The detective story begins when someone begins paying Joss to read out strange passages from old texts about plague outbreaks, each warning of the plague's imminent arrival.  When someone begins marking front doors with a symbol once believed to ward off the Black Death, a local hotelier calls on old police acquaintance, Chief Inspector Adamsberg, who begins to investigate even before the first body is found, strangled but marked with charcoal, his skin made to look black as though he died from the plague.

Maybe I liked it because it takes place in Paris.  Maybe the connections to Medieval history appealed to me.  Maybe sitting in a Montparnasse cafe discussing the impending arrival of the Black Death sounds like fun to me.   

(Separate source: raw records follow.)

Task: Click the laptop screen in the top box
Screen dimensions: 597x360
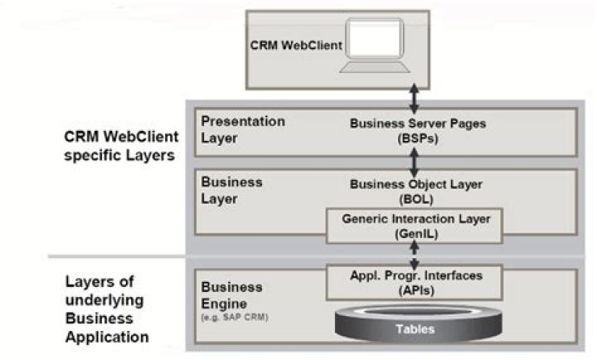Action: point(375,38)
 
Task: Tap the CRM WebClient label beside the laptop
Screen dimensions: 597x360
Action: point(296,46)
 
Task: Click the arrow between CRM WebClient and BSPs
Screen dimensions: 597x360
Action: point(415,99)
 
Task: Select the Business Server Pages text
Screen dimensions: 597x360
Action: point(418,124)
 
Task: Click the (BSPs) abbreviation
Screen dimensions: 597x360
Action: point(418,139)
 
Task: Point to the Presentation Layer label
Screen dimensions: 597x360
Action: point(243,129)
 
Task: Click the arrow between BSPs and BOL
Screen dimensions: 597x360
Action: point(415,163)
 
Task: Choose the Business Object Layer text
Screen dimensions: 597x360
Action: point(416,184)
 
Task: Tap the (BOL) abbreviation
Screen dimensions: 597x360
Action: point(416,199)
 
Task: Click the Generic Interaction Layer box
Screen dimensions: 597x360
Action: point(415,226)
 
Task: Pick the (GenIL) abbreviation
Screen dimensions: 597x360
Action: point(416,234)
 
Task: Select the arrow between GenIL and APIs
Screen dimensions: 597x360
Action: point(415,255)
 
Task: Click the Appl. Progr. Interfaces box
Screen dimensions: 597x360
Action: point(415,282)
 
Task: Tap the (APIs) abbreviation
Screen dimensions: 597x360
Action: point(416,290)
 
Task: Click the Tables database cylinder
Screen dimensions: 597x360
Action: point(418,323)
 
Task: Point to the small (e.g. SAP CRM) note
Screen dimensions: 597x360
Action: point(235,317)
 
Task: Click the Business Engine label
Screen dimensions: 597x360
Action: point(231,295)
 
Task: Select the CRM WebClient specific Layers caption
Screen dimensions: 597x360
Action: point(121,146)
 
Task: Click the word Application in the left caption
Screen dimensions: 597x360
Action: point(107,337)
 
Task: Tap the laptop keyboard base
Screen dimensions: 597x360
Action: point(375,67)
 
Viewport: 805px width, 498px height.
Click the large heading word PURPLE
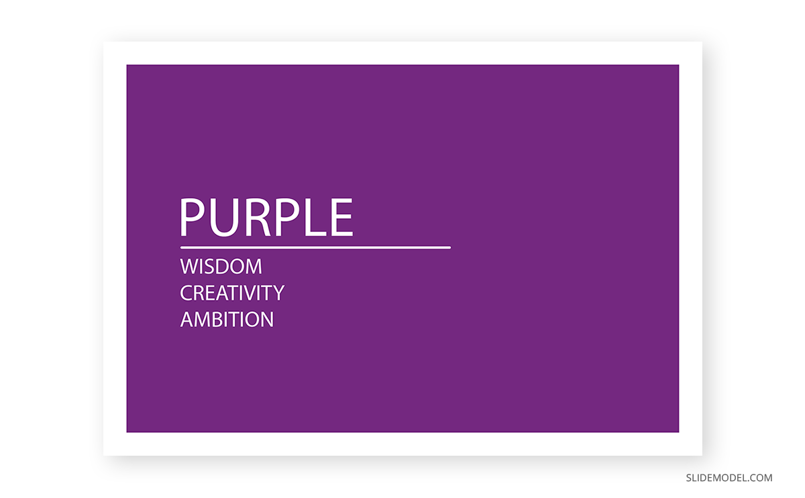point(266,218)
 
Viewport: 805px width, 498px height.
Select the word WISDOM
point(221,266)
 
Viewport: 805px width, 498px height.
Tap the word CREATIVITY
point(232,293)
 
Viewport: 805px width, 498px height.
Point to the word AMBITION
point(227,319)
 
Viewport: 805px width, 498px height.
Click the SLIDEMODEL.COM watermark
point(729,478)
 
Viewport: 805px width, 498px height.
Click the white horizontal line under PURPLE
point(315,248)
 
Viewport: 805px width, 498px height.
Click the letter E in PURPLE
point(341,218)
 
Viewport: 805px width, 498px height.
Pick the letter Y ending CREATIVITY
point(278,293)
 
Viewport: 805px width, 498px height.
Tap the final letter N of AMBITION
point(267,319)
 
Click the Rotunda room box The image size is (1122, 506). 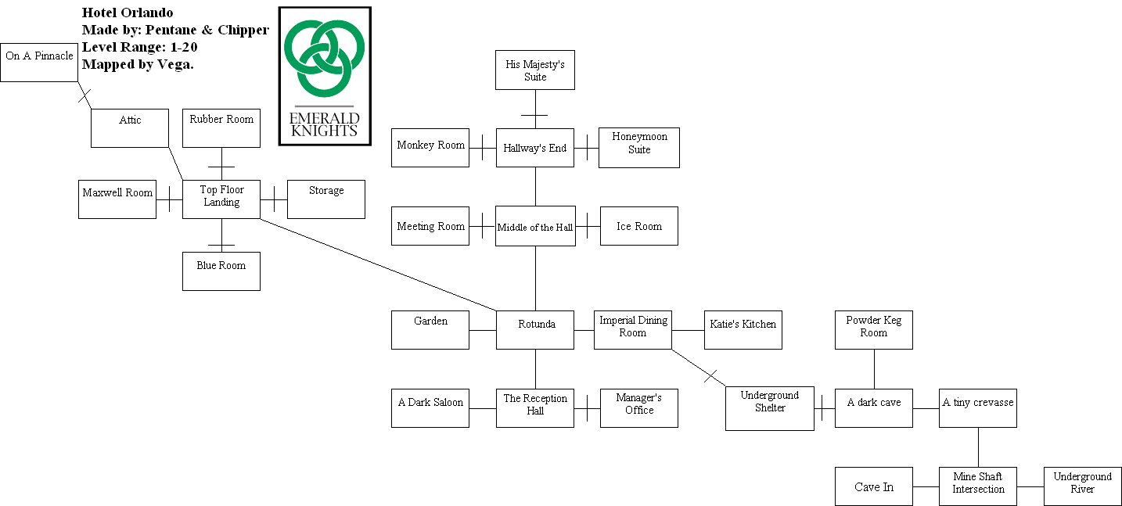point(536,330)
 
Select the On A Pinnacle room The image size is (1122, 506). point(39,62)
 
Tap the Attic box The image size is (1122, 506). point(130,128)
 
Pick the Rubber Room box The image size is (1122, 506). point(221,128)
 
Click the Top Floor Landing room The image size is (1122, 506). point(221,199)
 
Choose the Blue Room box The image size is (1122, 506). point(221,271)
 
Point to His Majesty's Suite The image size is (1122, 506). point(535,70)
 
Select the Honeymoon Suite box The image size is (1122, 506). point(638,148)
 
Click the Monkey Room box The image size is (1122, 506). point(430,148)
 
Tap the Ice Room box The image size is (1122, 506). point(638,226)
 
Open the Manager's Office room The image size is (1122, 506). point(638,408)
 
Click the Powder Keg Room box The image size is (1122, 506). point(873,330)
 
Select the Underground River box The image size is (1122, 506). point(1082,486)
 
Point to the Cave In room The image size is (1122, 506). point(873,486)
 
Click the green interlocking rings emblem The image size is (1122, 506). point(324,55)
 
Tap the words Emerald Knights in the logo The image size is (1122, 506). point(325,124)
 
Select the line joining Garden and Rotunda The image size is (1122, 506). point(483,330)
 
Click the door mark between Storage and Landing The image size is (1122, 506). point(274,199)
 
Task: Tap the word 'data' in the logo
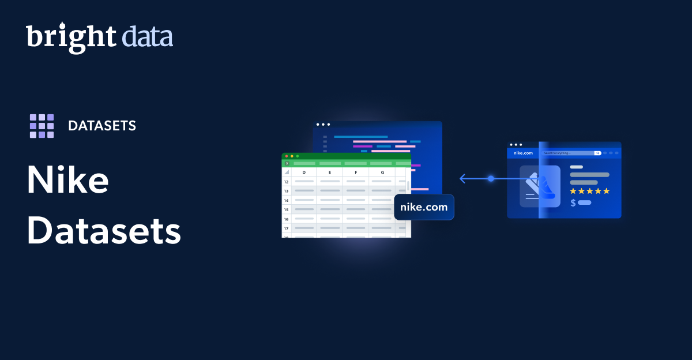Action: tap(147, 38)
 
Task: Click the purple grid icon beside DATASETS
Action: tap(42, 126)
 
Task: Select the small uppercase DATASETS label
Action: tap(102, 126)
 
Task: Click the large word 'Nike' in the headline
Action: tap(67, 180)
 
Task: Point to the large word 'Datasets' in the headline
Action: tap(104, 232)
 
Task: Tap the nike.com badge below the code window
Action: tap(424, 207)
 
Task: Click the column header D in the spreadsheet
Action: tap(304, 172)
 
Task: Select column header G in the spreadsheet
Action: tap(382, 172)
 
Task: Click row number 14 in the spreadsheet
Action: tap(286, 200)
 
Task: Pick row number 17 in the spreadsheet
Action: tap(286, 228)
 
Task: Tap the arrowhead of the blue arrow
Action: tap(461, 179)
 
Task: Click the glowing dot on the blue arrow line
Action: tap(491, 179)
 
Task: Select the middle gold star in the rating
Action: tap(589, 191)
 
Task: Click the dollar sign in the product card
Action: tap(573, 203)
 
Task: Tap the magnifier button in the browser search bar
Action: tap(597, 153)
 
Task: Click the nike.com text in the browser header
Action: tap(523, 153)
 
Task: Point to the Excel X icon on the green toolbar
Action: tap(287, 163)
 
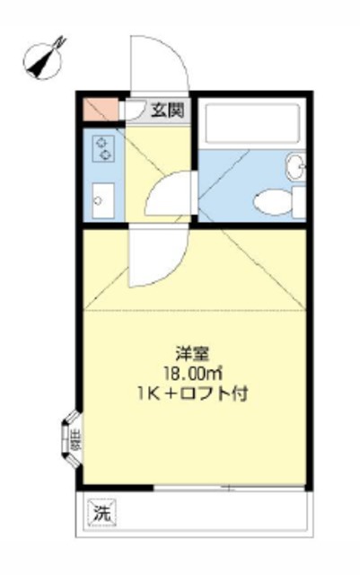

Maybe all the things I usually dislike in a detective story somehow came together in a way that left me entertained.  Ms. Vargas's tale pulled me in from the start taking me for an entertaining noir detective ride.  While I can't say that Have Mercy On Us All broke any new ground or made an insightful comment on significant issues the way great detective fiction does, I will say that Chief Inspector Adamsberg and Ms. Vargas both have a new fan.  I expect I'll be back for more.

2 comments:

Trisha said...

There is a particular feeling I get when I enjoy a book I logically shouldn't. I hope you got that feeling from reading this; it's a good feeling...

Ellie Warren said...

I really need to read some Fred Vargas. Have been recommended her books several time but never get round to them.